The story brought together the national obsession with house prices with the fact of increasing coastal erosion due to climate change. Artist Kane Cunningham is jealous of the Devon housebuyer. He is actually waiting for his house to fall into the sea:

Landscape artist Kane Cunningham has used his credit card to buy a house that is about to fall into the sea. A bungalow at Knipe Point in Scarborough, North Yorkshire – near the scene of the infamous Holbeck Hotel cliff collapse 16 years ago has been condemned after a fresh landslip. Cunningham states:

‘I’ve bought a house that will be the next one to fall over the cliff. It feels like I have no choice. I’m going to rig the house with cameras and film the last sunrise before nature claims its bounty’.
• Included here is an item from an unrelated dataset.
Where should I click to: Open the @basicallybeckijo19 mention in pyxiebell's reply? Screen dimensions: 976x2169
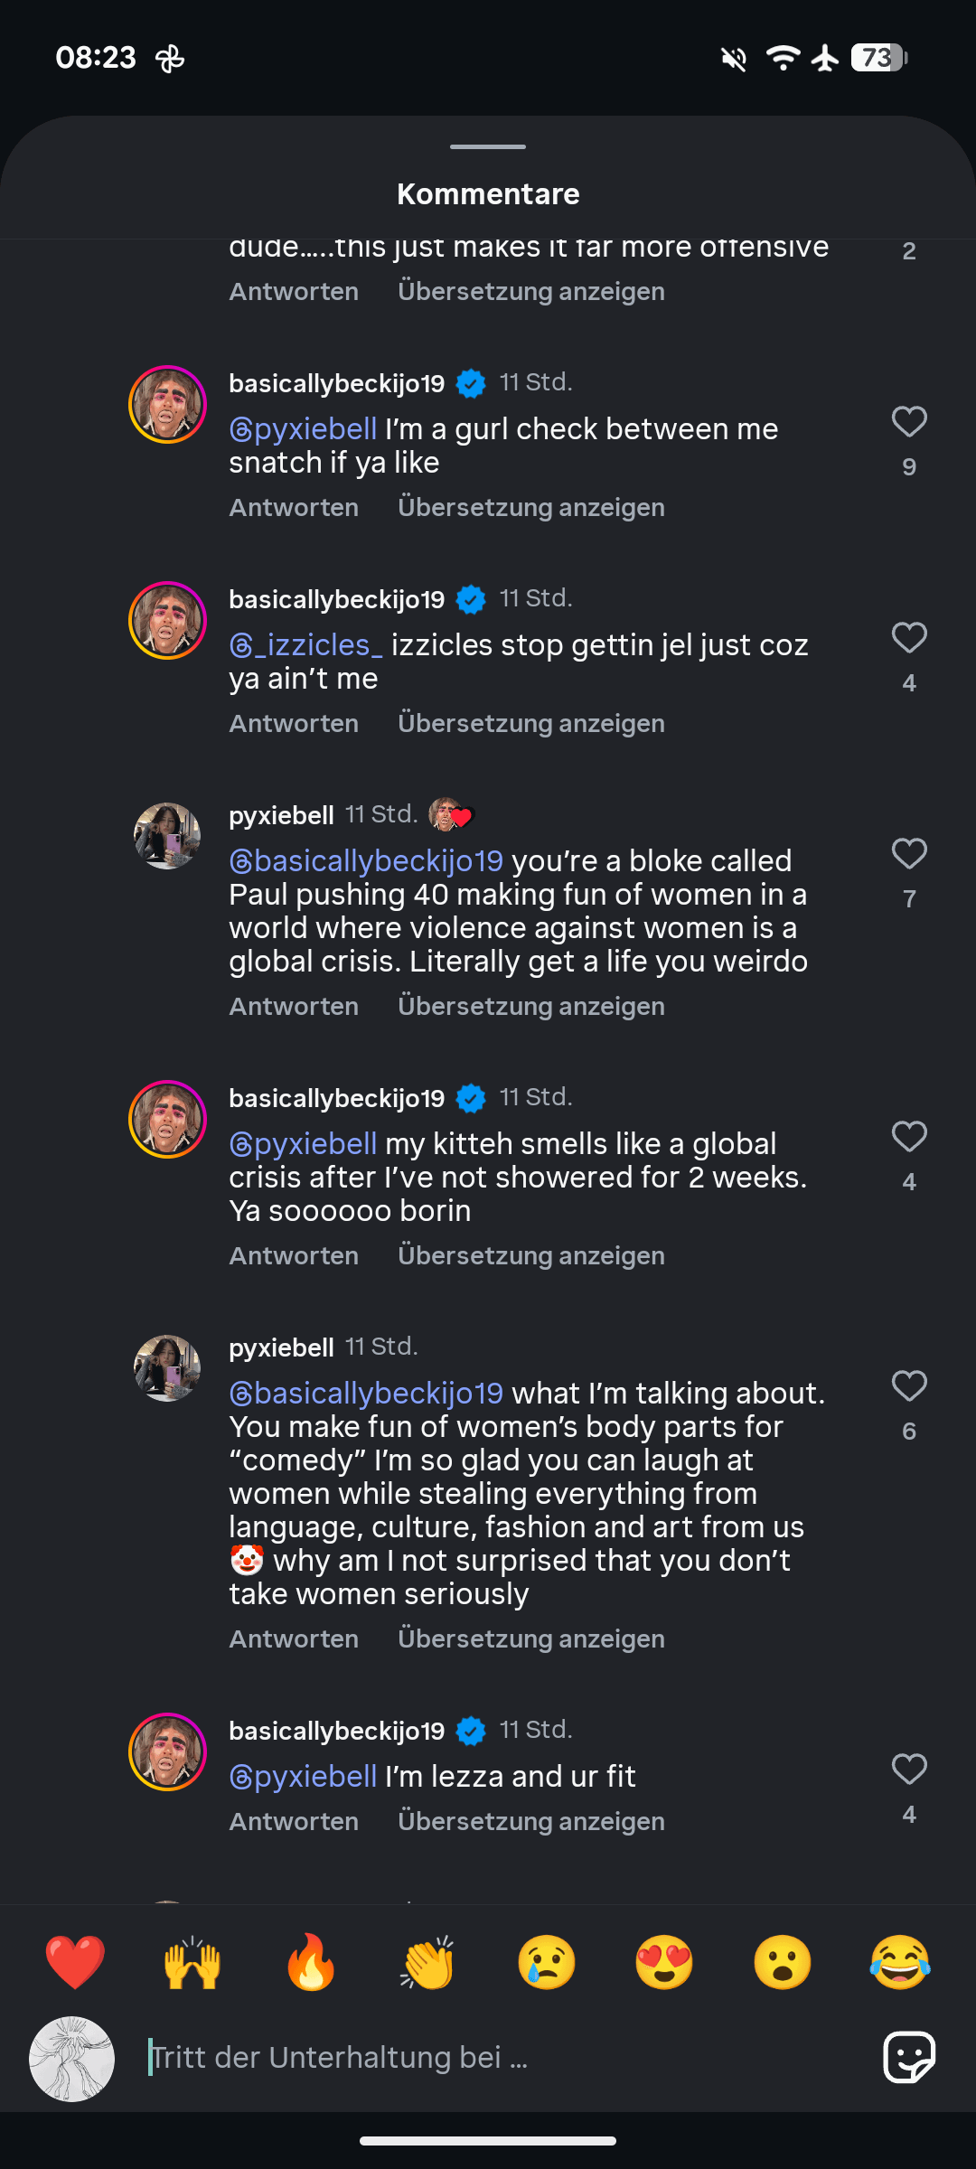pyautogui.click(x=366, y=861)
‘It’s the perfect site-specific installation – a stark reminder of lost dreams, financial disaster and threatening sea levels. It’s global recession and global warming encapsulated. This little house is feet away from the edge of the cliff – it can go at any moment. The idea is to create an artwork on a scale never been seen before in North Yorkshire and to stimulate within the imagination of the public the idea that this house falling into the sea can become a work of art. If the aim of art is to stimulate discussion and debate on issues, then surely this will get people talking.’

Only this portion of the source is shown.